(SUPPLIED DATA begins)

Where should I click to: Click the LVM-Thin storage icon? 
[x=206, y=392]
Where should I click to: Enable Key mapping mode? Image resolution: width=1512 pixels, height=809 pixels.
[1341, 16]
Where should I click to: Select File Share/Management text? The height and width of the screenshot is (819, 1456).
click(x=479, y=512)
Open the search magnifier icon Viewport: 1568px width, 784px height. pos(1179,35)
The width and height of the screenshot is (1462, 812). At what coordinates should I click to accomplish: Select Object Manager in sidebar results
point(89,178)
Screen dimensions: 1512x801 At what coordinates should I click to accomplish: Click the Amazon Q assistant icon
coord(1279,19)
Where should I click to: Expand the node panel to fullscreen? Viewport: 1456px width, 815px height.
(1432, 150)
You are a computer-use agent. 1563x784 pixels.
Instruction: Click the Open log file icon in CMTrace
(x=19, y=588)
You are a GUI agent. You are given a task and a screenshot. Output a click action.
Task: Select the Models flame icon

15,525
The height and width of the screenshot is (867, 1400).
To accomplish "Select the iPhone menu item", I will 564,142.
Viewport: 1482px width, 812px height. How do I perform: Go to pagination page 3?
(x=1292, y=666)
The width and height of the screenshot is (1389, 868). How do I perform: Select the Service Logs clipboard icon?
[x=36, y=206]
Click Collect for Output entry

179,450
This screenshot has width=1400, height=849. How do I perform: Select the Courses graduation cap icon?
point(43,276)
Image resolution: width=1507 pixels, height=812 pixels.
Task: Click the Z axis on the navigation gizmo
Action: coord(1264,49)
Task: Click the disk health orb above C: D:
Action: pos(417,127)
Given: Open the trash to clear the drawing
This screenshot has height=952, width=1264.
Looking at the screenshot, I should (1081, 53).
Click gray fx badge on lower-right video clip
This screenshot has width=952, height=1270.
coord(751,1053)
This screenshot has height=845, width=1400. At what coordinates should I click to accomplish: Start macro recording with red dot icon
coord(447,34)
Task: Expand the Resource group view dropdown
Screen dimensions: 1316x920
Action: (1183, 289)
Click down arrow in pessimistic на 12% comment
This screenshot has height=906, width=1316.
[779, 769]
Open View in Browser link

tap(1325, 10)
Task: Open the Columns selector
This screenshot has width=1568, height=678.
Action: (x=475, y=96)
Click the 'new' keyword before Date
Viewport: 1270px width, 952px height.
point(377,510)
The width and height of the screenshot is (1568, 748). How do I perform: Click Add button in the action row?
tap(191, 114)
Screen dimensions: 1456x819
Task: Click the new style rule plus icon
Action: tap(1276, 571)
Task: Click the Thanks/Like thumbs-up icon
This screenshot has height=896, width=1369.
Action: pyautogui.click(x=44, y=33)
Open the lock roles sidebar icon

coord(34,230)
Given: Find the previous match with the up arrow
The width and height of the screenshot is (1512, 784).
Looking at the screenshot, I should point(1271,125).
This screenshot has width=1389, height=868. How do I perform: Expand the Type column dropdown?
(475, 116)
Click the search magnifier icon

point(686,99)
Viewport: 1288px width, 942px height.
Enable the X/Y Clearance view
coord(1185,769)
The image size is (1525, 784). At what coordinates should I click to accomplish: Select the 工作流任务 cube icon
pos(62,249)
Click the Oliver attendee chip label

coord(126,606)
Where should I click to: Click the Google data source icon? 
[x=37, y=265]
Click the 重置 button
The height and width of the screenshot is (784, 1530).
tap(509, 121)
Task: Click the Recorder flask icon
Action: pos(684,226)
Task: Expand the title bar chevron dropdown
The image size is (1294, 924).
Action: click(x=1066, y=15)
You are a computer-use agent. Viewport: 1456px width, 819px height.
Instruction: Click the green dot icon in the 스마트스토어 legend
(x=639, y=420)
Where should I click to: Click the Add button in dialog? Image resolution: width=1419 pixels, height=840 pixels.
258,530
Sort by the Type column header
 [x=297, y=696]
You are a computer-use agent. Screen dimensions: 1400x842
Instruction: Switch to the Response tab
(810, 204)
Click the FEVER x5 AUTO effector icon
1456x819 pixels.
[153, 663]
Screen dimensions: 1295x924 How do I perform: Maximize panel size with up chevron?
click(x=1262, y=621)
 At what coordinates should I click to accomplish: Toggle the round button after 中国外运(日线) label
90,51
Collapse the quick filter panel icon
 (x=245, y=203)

(SUPPLIED DATA ends)

TASK TO CARRY OUT >> An acceptable answer repeats every entry exactly, with nothing omitted.

TASK ANSWER >>
Where should I click to: Click the LVM-Thin storage icon? 
[x=206, y=392]
Where should I click to: Enable Key mapping mode? Image resolution: width=1512 pixels, height=809 pixels.
[1341, 16]
Where should I click to: Select File Share/Management text? The height and width of the screenshot is (819, 1456).
click(x=479, y=512)
Open the search magnifier icon Viewport: 1568px width, 784px height. pos(1179,35)
The width and height of the screenshot is (1462, 812). At what coordinates should I click to accomplish: Select Object Manager in sidebar results
point(89,178)
Screen dimensions: 1512x801 At what coordinates should I click to accomplish: Click the Amazon Q assistant icon
coord(1279,19)
Where should I click to: Expand the node panel to fullscreen? Viewport: 1456px width, 815px height.
(1432, 150)
You are a computer-use agent. 1563x784 pixels.
Instruction: Click the Open log file icon in CMTrace
(x=19, y=588)
You are a GUI agent. You are given a task and a screenshot. Output a click action.
Task: Select the Models flame icon

15,525
The height and width of the screenshot is (867, 1400).
To accomplish "Select the iPhone menu item", I will 564,142.
Viewport: 1482px width, 812px height. How do I perform: Go to pagination page 3?
(x=1292, y=666)
The width and height of the screenshot is (1389, 868). How do I perform: Select the Service Logs clipboard icon?
[x=36, y=206]
Click Collect for Output entry

179,450
This screenshot has width=1400, height=849. How do I perform: Select the Courses graduation cap icon?
point(43,276)
Image resolution: width=1507 pixels, height=812 pixels.
Task: Click the Z axis on the navigation gizmo
Action: coord(1264,49)
Task: Click the disk health orb above C: D:
Action: pos(417,127)
Given: Open the trash to clear the drawing
This screenshot has height=952, width=1264.
Looking at the screenshot, I should (1081, 53).
Click gray fx badge on lower-right video clip
This screenshot has width=952, height=1270.
coord(751,1053)
This screenshot has height=845, width=1400. At what coordinates should I click to accomplish: Start macro recording with red dot icon
coord(447,34)
Task: Expand the Resource group view dropdown
Screen dimensions: 1316x920
Action: (1183, 289)
Click down arrow in pessimistic на 12% comment
This screenshot has height=906, width=1316.
[779, 769]
Open View in Browser link

tap(1325, 10)
Task: Open the Columns selector
This screenshot has width=1568, height=678.
Action: (x=475, y=96)
Click the 'new' keyword before Date
Viewport: 1270px width, 952px height.
point(377,510)
The width and height of the screenshot is (1568, 748). How do I perform: Click Add button in the action row?
tap(191, 114)
Screen dimensions: 1456x819
Task: Click the new style rule plus icon
Action: tap(1276, 571)
Task: Click the Thanks/Like thumbs-up icon
This screenshot has height=896, width=1369.
Action: pyautogui.click(x=44, y=33)
Open the lock roles sidebar icon

coord(34,230)
Given: Find the previous match with the up arrow
The width and height of the screenshot is (1512, 784).
Looking at the screenshot, I should point(1271,125).
This screenshot has width=1389, height=868. How do I perform: Expand the Type column dropdown?
(475, 116)
Click the search magnifier icon

point(686,99)
Viewport: 1288px width, 942px height.
Enable the X/Y Clearance view
coord(1185,769)
The image size is (1525, 784). At what coordinates should I click to accomplish: Select the 工作流任务 cube icon
pos(62,249)
Click the Oliver attendee chip label

coord(126,606)
Where should I click to: Click the Google data source icon? 
[x=37, y=265]
Click the 重置 button
The height and width of the screenshot is (784, 1530).
tap(509, 121)
Task: Click the Recorder flask icon
Action: pos(684,226)
Task: Expand the title bar chevron dropdown
The image size is (1294, 924).
Action: click(x=1066, y=15)
You are a computer-use agent. Viewport: 1456px width, 819px height.
Instruction: Click the green dot icon in the 스마트스토어 legend
(x=639, y=420)
Where should I click to: Click the Add button in dialog? Image resolution: width=1419 pixels, height=840 pixels.
258,530
Sort by the Type column header
 [x=297, y=696]
You are a computer-use agent. Screen dimensions: 1400x842
Instruction: Switch to the Response tab
(810, 204)
Click the FEVER x5 AUTO effector icon
1456x819 pixels.
[153, 663]
Screen dimensions: 1295x924 How do I perform: Maximize panel size with up chevron?
click(x=1262, y=621)
 At what coordinates should I click to accomplish: Toggle the round button after 中国外运(日线) label
90,51
Collapse the quick filter panel icon
 (x=245, y=203)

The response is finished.